▸ **RECORDS PROVIDED**:
**********

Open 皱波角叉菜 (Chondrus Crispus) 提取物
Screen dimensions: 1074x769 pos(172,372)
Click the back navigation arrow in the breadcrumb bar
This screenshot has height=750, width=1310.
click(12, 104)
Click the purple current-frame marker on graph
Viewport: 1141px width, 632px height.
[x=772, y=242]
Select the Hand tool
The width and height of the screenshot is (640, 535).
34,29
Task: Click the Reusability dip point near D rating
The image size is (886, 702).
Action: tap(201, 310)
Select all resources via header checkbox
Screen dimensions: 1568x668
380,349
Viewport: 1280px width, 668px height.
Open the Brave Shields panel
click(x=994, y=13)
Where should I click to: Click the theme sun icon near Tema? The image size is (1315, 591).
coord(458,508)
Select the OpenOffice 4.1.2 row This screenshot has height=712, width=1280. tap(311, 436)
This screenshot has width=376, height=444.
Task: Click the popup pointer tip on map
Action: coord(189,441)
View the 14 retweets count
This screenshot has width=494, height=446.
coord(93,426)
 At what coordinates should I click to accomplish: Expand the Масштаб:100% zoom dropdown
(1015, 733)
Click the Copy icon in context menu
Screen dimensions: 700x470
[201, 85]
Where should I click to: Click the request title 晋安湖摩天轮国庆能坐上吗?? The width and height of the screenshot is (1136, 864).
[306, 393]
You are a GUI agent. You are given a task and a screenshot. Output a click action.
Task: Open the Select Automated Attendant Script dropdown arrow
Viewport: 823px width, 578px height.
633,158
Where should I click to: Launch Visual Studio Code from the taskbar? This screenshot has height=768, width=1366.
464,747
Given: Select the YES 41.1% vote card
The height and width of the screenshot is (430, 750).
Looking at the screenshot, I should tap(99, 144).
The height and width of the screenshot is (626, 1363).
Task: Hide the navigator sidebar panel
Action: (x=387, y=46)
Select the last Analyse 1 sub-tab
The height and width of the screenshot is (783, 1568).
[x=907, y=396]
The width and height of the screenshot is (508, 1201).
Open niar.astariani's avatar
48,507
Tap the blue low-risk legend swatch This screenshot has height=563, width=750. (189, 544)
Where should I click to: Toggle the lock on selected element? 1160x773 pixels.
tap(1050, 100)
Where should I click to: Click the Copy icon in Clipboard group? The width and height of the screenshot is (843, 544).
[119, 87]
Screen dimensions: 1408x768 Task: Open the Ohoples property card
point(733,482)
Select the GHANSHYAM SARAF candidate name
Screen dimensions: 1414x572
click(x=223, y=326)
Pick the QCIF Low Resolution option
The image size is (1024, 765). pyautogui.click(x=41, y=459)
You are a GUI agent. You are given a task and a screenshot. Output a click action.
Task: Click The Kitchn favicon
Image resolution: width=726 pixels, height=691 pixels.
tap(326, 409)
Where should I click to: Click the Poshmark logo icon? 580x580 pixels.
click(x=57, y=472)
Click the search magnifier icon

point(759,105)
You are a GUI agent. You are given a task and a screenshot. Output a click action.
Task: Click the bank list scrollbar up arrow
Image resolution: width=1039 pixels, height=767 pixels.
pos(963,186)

**********

▸ **EXERCISE INSTRUCTIONS**:
At the line containing "Task: Click the bank list scrollbar up arrow", start copying. Continue exactly through the final line of the entries above and stop there.

▸ **OUTPUT FOR THIS TASK**:
Task: Click the bank list scrollbar up arrow
Image resolution: width=1039 pixels, height=767 pixels.
pos(963,186)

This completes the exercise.